Far be it for Holtby to do anything to put the team down, as the 22-year-old Holtby has shown maturity beyond his age and experience level in the Stanley Cup playoffs. It's about shouldering blame instead of passing it off and giving teammates reasons to play better in front of him.
"It means he's a good kid, he works hard. You want to block shots for a guy like that. You want to go down and block shots for a guy like that," forward Jason Chimera said. "You want to help him out as much as possible, and that's what you see in the playoffs. Guys are diving in front of the puck just to help him out, which is a great thing."
Holtby consciously taps teammates on the pads and thanks them for getting their bodies in the way of pucks blasting at him. He said it's easy to be motivated when players sacrifice themselves.
And it works both ways. Holtby is the first one to criticize himself after giving up bad goals, assuming responsibility with the poise of a veteran.
"It's not always his fault," defenseman Jeff Schultz said. "I guess he puts that much pressure on himself to take the blame. At times, maybe he doesn't deserve it all. For him to battle through, saying that and putting all that pressure on himself, I think it shows a lot of character on his part."
Perhaps most importantly, Holtby's staring on the ice is usually limited to opponents. While some goaltenders scowl at teammates for blunders made in front of them, Holtby said he learned from a young age that the job is to make up for others' mistakes.
"You can't be mad if they make them. That's your job. It's hard sometimes. Sometimes it looks like you're looking at your teammates when you're kind of looking to the heavens," he said. "It looks bad, but my view on goaltending is you're there to make up for your teammates' mistakes, not to bring them down."
Just like not taking a penalty for going back at Peverley, Holtby isn't going to do anything to endanger the trust he has earned in the locker room.
Despite not being around all year, Holtby is part of the group, and guys play hard in front of him because he doesn't show up teammates.

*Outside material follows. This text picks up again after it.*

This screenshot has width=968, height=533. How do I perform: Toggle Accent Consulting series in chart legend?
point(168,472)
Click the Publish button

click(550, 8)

"It's one of my biggest pet peeves when goalies stare at a guy or throw their arms up in the air. It's almost like they think we're doing it on purpose, you know?" Alzner said with a laugh. "Everybody knows whose fault it is. If it's my fault, I know it, and if it's his fault he knows it. I'm not going to go and if a goal gets scored, I'm not going to go stare right at him or throw my arms up at him. I think it's more of a respect thing."

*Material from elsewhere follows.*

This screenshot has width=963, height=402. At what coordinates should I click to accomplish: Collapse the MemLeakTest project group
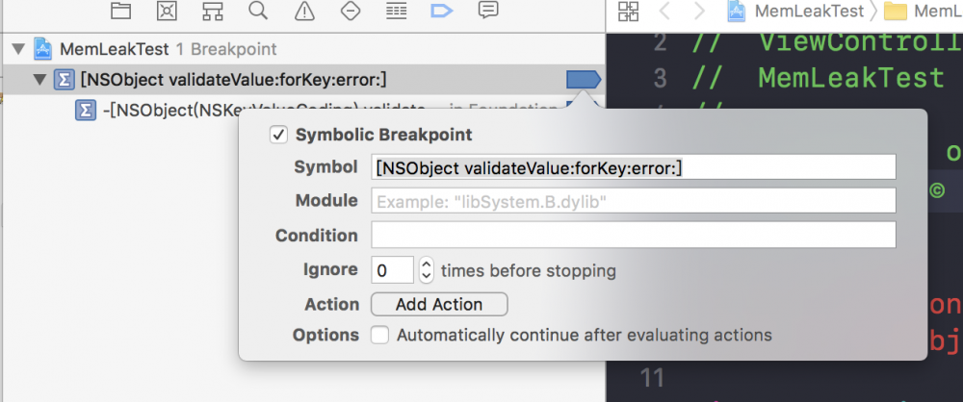(16, 48)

Holtby has earned respect around the league during this run. Defenseman Roman Hamrlik called him the one biggest reason why we [are] still in the playoffs," and coach Dale Hunter said he has a "good head on his shoulders."
Holtby hasn't lost back-to-back times in his past 27 NHL games, and with Monday night's start in Game 5 against the New York Rangers, Holtby passed 13-year veteran Tomas Vokoun for the most playoff games of any goalie on the roster. He passed Michal Neuvirth earlier in the series, and his maturation process is on display for everyone.
"He comes prepared each game to win," Schultz said. "I think that that helps him out when something does go wrong, that he's good at moving on past it and ready for the next shift."